View Single Post
  #3  
Old March 8th 10, 06:22 AM posted to alt.comp.hardware.amd.x86-64,alt.comp.hardwre.amd.x86-64,alt.comp.periphs.mainboard.msi-microstar
Paul
external usenet poster
 
Posts: 13,364
Default "TLB parity error in virtual array; TLB error 'instruction"?

Ant wrote:
I also ran sys_basher (http://www.polybus.com/sys_basher_web/) in my
Debian a few times in the past and just now. No errors or crashes.


On 3/7/2010 8:59 AM PT, Ant typed:

Hello.

Lately, I have been random and rare kernel panics on my old Debian/Linux
box (tried both Kernel versions 2.6.30 and 2.6.32).

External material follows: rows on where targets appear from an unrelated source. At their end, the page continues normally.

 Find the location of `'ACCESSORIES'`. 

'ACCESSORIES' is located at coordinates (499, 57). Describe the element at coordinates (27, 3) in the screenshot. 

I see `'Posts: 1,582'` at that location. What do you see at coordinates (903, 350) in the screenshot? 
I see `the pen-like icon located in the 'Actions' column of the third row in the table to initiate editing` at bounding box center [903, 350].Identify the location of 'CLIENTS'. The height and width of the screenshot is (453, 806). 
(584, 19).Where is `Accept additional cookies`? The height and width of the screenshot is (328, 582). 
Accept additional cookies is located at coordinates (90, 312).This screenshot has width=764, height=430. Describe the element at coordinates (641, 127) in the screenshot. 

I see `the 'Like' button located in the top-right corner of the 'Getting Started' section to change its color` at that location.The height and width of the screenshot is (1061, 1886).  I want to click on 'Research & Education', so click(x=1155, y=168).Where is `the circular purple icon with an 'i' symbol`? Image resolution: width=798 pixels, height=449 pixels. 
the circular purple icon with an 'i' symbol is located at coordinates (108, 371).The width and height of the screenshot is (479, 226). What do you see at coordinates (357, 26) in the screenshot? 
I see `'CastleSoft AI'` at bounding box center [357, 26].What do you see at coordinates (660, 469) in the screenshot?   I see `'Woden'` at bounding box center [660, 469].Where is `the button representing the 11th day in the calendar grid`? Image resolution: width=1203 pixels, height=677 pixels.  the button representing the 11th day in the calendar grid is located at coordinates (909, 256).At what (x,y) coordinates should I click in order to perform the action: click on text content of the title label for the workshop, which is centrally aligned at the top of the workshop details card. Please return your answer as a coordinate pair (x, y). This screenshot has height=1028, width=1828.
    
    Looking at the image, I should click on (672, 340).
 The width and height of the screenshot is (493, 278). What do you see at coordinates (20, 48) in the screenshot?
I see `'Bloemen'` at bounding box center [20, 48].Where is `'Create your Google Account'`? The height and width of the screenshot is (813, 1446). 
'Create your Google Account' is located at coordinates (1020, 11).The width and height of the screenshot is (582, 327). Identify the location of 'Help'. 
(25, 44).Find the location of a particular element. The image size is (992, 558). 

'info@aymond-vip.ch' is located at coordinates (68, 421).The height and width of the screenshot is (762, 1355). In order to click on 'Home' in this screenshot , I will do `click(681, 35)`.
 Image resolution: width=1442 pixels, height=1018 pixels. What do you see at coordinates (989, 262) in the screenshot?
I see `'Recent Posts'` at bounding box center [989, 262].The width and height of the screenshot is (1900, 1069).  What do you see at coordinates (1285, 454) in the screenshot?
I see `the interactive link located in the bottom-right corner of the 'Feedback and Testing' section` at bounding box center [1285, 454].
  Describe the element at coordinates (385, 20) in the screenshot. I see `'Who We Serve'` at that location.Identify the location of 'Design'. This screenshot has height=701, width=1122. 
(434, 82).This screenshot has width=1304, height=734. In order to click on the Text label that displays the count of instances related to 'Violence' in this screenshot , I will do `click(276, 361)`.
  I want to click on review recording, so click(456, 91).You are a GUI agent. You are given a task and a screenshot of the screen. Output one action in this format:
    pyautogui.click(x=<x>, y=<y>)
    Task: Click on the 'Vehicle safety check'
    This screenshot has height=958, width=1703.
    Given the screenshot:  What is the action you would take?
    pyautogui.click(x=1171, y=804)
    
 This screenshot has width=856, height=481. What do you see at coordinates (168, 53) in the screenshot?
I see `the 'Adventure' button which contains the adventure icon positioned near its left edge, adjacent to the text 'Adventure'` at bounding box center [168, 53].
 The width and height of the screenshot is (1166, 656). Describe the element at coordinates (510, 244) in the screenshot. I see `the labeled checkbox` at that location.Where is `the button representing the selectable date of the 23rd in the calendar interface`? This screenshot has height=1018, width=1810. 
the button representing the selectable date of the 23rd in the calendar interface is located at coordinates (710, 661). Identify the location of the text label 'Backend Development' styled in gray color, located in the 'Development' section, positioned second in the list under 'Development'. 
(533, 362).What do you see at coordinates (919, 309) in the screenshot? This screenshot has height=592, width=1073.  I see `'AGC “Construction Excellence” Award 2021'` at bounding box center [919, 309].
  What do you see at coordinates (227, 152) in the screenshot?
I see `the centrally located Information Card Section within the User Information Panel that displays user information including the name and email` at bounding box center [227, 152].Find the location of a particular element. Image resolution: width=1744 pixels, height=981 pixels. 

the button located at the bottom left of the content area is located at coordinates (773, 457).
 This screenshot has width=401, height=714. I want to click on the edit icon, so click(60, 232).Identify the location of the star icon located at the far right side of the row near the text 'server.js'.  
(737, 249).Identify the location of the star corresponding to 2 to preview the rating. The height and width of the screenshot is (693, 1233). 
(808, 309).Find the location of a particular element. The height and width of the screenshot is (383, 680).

I couldn't figure
out what it was until I discovered mcelog a couple days ago, and it
revealed interesting scary datas in my dmesg/messages and syslog:

# cat /var/log/messages
...
Mar 7 08:25:24 MyLinuxBox kernel: [ 3299.988026] Machine check events
logged
Mar 7 08:25:24 MyLinuxBox mcelog: HARDWARE ERROR. This is *NOT* a
software problem!
Mar 7 08:25:24 MyLinuxBox mcelog: Please contact your hardware vendor
Mar 7 08:25:24 MyLinuxBox mcelog: MCE 0
Mar 7 08:25:24 MyLinuxBox mcelog: CPU 1 1 instruction cache
Mar 7 08:25:24 MyLinuxBox mcelog: ADDR c11b6ff0
Mar 7 08:25:24 MyLinuxBox mcelog: TIME 1267979124 Sun Mar 7 08:25:24 2010
Mar 7 08:25:24 MyLinuxBox mcelog: TLB parity error in virtual array
Mar 7 08:25:24 MyLinuxBox mcelog: TLB error 'instruction transaction,
level 1'
Mar 7 08:25:24 MyLinuxBox mcelog: STATUS 9400000000010011 MCGSTATUS 0
Mar 7 08:25:24 MyLinuxBox mcelog: MCGCAP 105 APICID 1 SOCKETID 0
Mar 7 08:25:24 MyLinuxBox mcelog: CPUID Vendor AMD Family 15 Model 43

I am not familiar with hardwares, so I assume this is very bad, but what
part(s) is/are bad? Is my old Athlon 64 X2 CPU dying/damaged? I have had
it and its motherboard since 12/24/2006, so it is not that old yet. I
have the full details on my secondary machine at
http://alpha.zimage.com/~ant/antfarm.../computers.txt ...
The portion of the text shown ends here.